After nearly six months of holding borrowing costs at historic highs, Nigeria’s monetary authorities are once again at a crossroads. The Monetary Policy Committee (MPC) of the Central Bank of Nigeria begins its meeting in Abuja on Monday, with markets keenly awaiting what could be the first rate cut since the tightening cycle peaked late last year.

Expectations are finely balanced. While some analysts foresee the start of a gradual easing phase, others argue that lingering risks — from fiscal pressures to exchange rate volatility — justify continued caution.

Case for a Rate Cut

A growing number of market participants anticipate a modest reduction in the benchmark Monetary Policy Rate (MPR), with projections clustered between 50 and 100 basis points. A recent poll by BusinessDay indicates that slowing inflation, relative exchange rate stability and improving macroeconomic indicators have strengthened the argument for easing.

Nigeria’s headline inflation rate moderated to 15.10 percent in January 2026, down slightly from 15.15 percent in December 2025, according to the latest Consumer Price Index released by the National Bureau of Statistics. Though marginal, the decline has bolstered confidence that price pressures may have peaked, opening a window for policy recalibration.
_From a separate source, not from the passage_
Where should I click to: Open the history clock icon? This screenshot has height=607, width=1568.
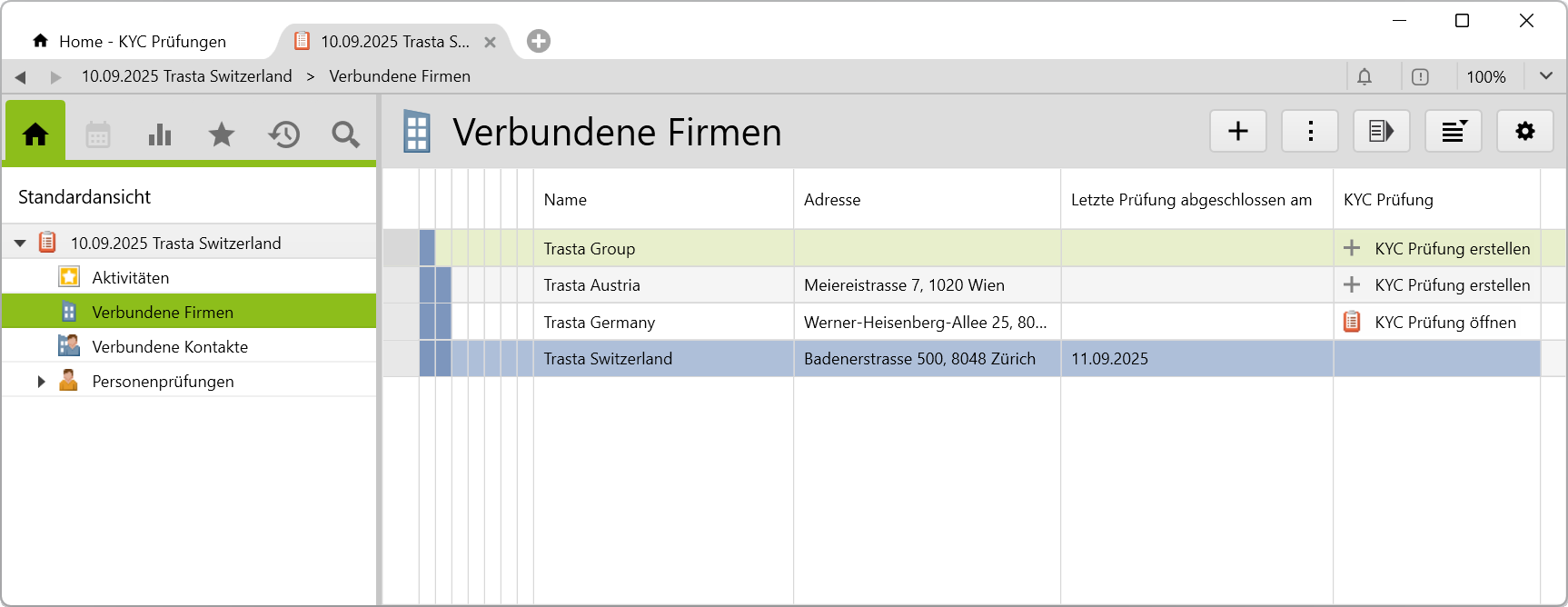click(283, 134)
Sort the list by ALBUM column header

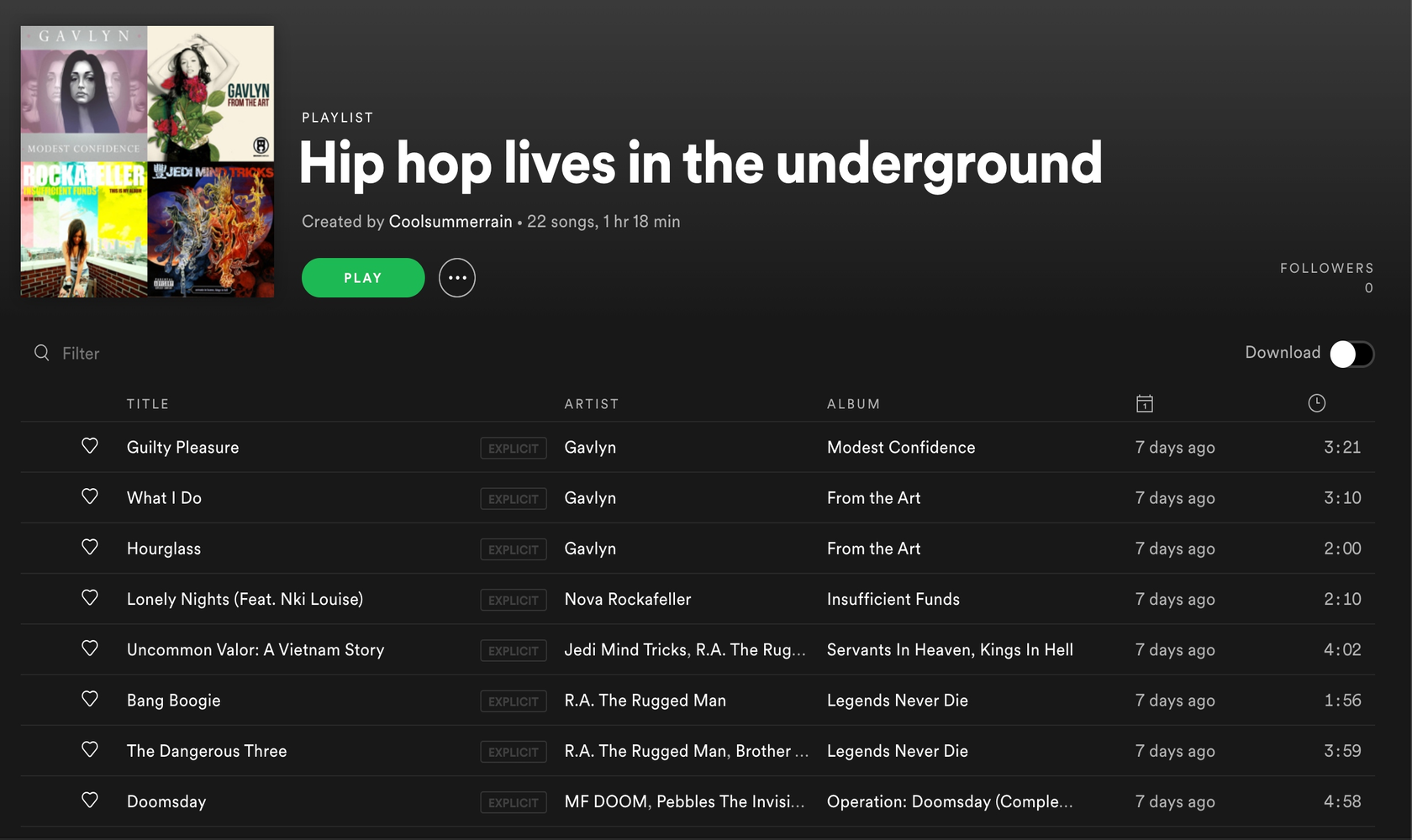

Among the more outspoken advocates of a significant move is Charlie Robertson, author of The Time Travelling Economist. He argues that the MPC could afford a deeper cut of 200–250 basis points while still maintaining a sizeable real interest rate buffer. With inflation at roughly 15 percent and the policy rate at 27 percent, borrowing costs remain sharply restrictive in real terms.

Razia Khan, managing director and chief economist for Africa and the Middle East at Standard Chartered Bank, expects a more measured adjustment. She projects at least a 100 basis points cut, citing January’s favourable inflation data as sufficient justification for a cautious start to easing.

Similarly, Ayokunle Olubunmi of Agusto & Co. anticipates a 50 basis points reduction in the MPR, alongside a 100 basis points cut in the Cash Reserve Requirement (CRR). At Optimus by Afrinvest, Ayodeji Ebo suggests that a 50–100 basis points cut would signal a strategic pivot toward supporting economic activity while preserving price stability.

Olufunmilola Adebowale of Parthian Capital takes a slightly bolder view, projecting a 100–200 basis points reduction. She points to broad-based moderation across headline, food and core inflation metrics as strengthening the case for stimulus aimed at supporting growth.

Additional support for easing comes from improving external fundamentals. A recent report by Bloomberg notes that the naira has appreciated nearly 7 percent since the start of the year, while external reserves remain robust at approximately $48.5 billion. These developments provide policymakers with additional room to manoeuvre without immediately undermining currency stability.

The Argument for Holding Steady

Despite the growing consensus around easing, not all analysts are convinced that the time is right.

Economists at FSDH Merchant Bank expect the MPC to maintain the MPR at 27 percent. In their view, a hold decision could keep short-term Treasury bill and bond yields suppressed amid abundant liquidity, while long-dated yields remain flat to slightly higher due to sustained government borrowing. They argue that maintaining current rates would help anchor foreign exchange stability and sustain tight liquidity management, potentially generating a neutral-to-positive impact on equities as real yields improve.

Analysts at Quest Merchant Bank echo this cautious tone. While acknowledging that the MPC adopted a less aggressive posture in 2025 and may pivot toward easing this year, they warn that elevated fiscal deficits, exchange rate sensitivities and residual inflation risks still warrant prudence.

The Financial Markets Dealers Association also leans toward a hold, suggesting the committee may rely more heavily on liquidity management tools rather than headline rate cuts. Adjustments to the asymmetric corridor around the MPR, they argue, could lower interbank rates and ease private-sector funding conditions without diluting the CBN’s anti-inflation stance.

Policy Backdrop and Market Watch

At its last meeting in November, the MPC retained the MPR at 27 percent, adjusted the Standing Facility corridor to +50/-450 basis points around the benchmark, maintained the CRR at 45 percent for Deposit Money Banks, 16 percent for Merchant Banks and 75 percent for non-TSA public sector deposits, and left the Liquidity Ratio unchanged at 30 percent. The committee emphasized its commitment to consolidating gains in price stability through data-driven policy decisions.

With inflation now easing modestly and macroeconomic indicators showing tentative improvement, the coming decision may mark a turning point. Whether the MPC opts for a symbolic first step toward easing or chooses to reinforce its cautious stance, the outcome will set the tone for monetary conditions in 2026 — and signal how confident policymakers are that Nigeria’s inflation fight is firmly under control.